Efecto espejos
Las hijas del fuego de Alberta Carri ganó la competencia argentina de Bafici y llega al Cine Arte Alameda.
Hasta hace unos años, algunos hablaban del "cine del primer piso" para referirse, con algo de ironía, pero también con algo de devoción, al cine del tipo arte que llegaban a las multisalas casi como una internación narco. Esto sucedía en las salas más pequeñas que quedaban en la primera planta donde exhibían películas de arte o europeas o al menos "raras" o de "autor" y hasta ahí llegaban los peregrinos del mundillo que creían que el cine a veces te puede provocar y golpearte, enredarte, exasperarte, y que no todo es contención o gratificación instantánea. Esto se dio desde los 90 hasta hace unos pocos años atrás cuando definitivamente nos llegó la debacle. El cine del primer piso data de la era dorada de la Concertación y, visto hoy, se ve elitista y casi vintage. Nació en la comuna de La Reina en el hoy desaparecido cine Hoyts, hoy rebooteado y alterado y ultrajado en esa nave espacial tipo Kubrick (más 2010 que 2001 o quizás la cita es a la setentera Fuga en el siglo 23). Se llama Cinépolis y al parecer no solo no creen en el cine del primero piso sino en la idea de los pisos. No queda claro en qué piso uno está o si hay en efecto un primer piso.

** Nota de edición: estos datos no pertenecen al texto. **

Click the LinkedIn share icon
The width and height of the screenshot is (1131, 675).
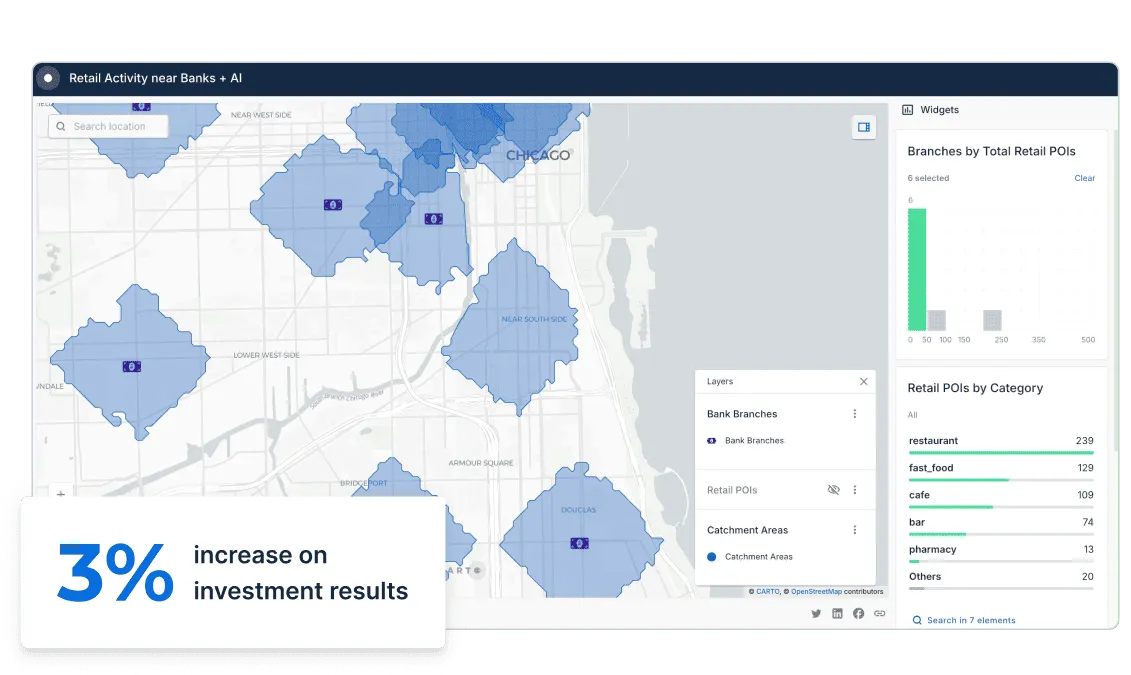pyautogui.click(x=837, y=613)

El jueves murió I.M. Pei quien llevó al límite la arquitectura como espectáculo. El creador de la pirámide del Louvre amaría esta suma de salas y laberintos que es Cinépolis donde el cine no es elevado a una religión como antes (el Metro, el Rex, el Gran Palace, el Real, hasta el Roxy) sino como un video-juego. Es Tron o Tron Legacy. Aquí no se va a ver cine, se va a vivir el cine. ¿Desde cuándo hay que vivir el cine? ¿No es acaso el arte de mirar, la consolidación del voyeur? Es la dictadura del 3D o ese horror llamado 4DX. Falta un parque acuático. El cine, para ellos, al parecer, es escapar y en eso hay que felicitarlos: uno no desea ver nada de Truffaut o Godard o Hitchcock ahí. Da la impresión que ahí importa más la onda, lo disco, la atmósfera, las strippers, que lo que se exhibe. Es el triunfo de la moral Las Vegas, el mundo es un casino, vivan los reality, todo es espectáculo o quizás todo es jazz. All that jazz. El cine como un juego de espejos donde prohíben exhibir La dama de Shanghai de Orson Welles porque es muy arte. Ya que no se puede mentir 24 cuadros por minuto de celuloide, engañemos en alta definición y sobre todo logremos el efecto mareo.

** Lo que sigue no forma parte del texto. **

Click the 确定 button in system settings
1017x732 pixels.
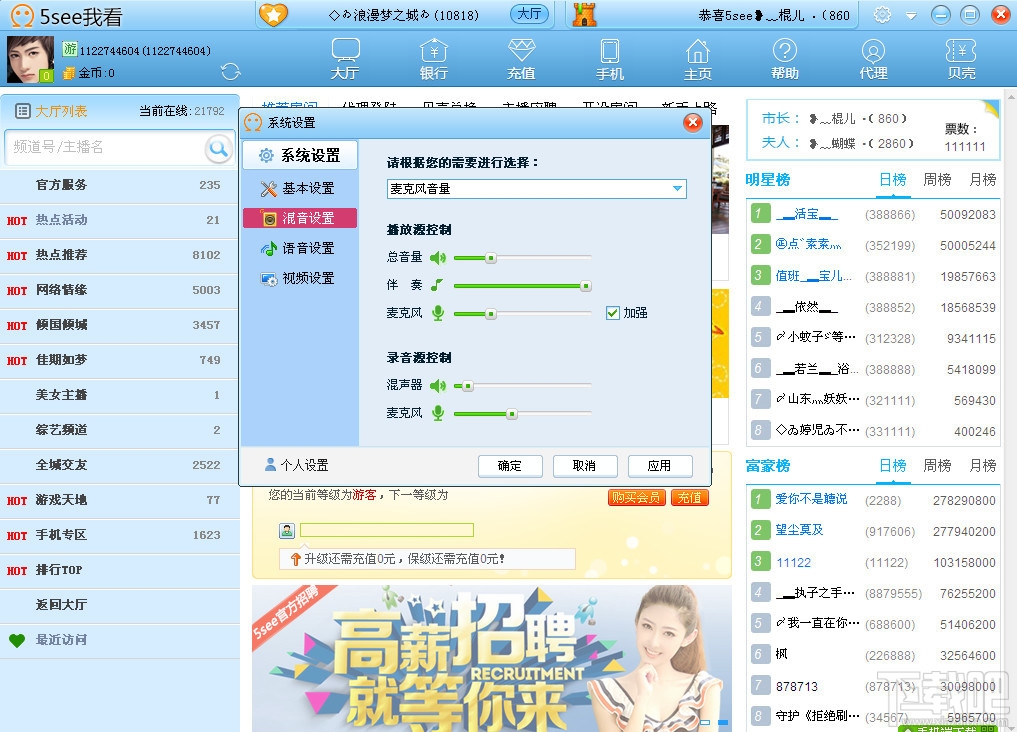[x=510, y=465]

En los 50, los que hacían cine se asustaron con la televisión y al parecer hemos vuelto a una situación parecida. La ganadora de Cannes del año pasado no llegó a los cines y quizás mejor. ¿Deseo ver Burning de Lee Chang-dong al lado de otra cinta oriental como Pokemón: Detective Pikachu? Burning es una de las experiencias cinematográficas más intensas del año, más misteriosas y poéticas, donde el pop se abraza con la poesía, donde lo misterioso y lo ambiguo, lo milenario y lo joven, se vuelve francamente erótico y debutó "en todas partes" vía Netflix. El mensaje está claro: ¿vale la pena el cine que intenta ser algo más rodeado de blockbusters?
Si uno está en plan experiencia, mejor irse a las barrios (Sala K, Matucana 100) o al centro a las verdaderas salas de cine alternativo que quedan (en rigor, van creciendo de manera guerrillera y hasta se han unido mejor que la oposición en algo llamado Red de Salas de Cine de Chile) donde exhiben un nuevo cierto tipo de películas de arte que efectivamente provocan lo que uno espera del cine-arte: no que te reconforte, que te sirva de antesala para ir a tomar el té, que te contenga y acaricia como esas cintas francesas que tanto le gusta programar a El Biógrafo (Nadando por un sueño no solo provoca sueño sino luego insomnio). Un amigo que recién está conociendo esas salas me dice: "Todo es raro, todo es intenso, todo es medio cachondo; es ideal para ir con tu crush". El cine como seducción más que como espectáculo familiar. Más olor a pito que a cabritas o desinfectante. La idea de ir al cine para luego follar o entablarse en una discusión tan feroz que la cita termina siendo la última. "¿De verdad te gustó Los jóvenes salvajes?", escuché a la salida de una función llena.
Hoy nos han movido el piso y creo que el concepto del primer piso ya no existe. Mejor volver a un término más duro: cine arte, cine experimental, cine de autor, cine radical, cine post porno. Algo que asuste o ahuyente a los posers. Para eso recomiendo ver desde la otra semana en el Alameda Las hijas del fuego de Albertina Carri, una cinta gozosa y rara y dura y seca y a la vez muy húmeda que no le tiene miedo a nada y que nunca irá a un mall o a salas con espejos por su propuesta porno o quizás post-porno lésbico no patriarcal cuyo mensaje es golpear en los huevos a los hombres y a todo espectador domesticado. Te guste o no te gusta, Las hijas del fuego es de ese tipo de cine que no gana Locarno sino que ni siquiera es invitada porque asusta. ¿Acaso eso es la nueva prueba de la blancura? No ir a Cannes, no ir a Berlín. Albertina Carri no teme mirar, no le teme a lo que le gusta, no pide perdón. Su fantasía de liberación lésbica que no desea excitar ni menos erotizar a los hombres. Muchos la odiarán. Y eso es mejor que todos mientan y digan que algo está lindo.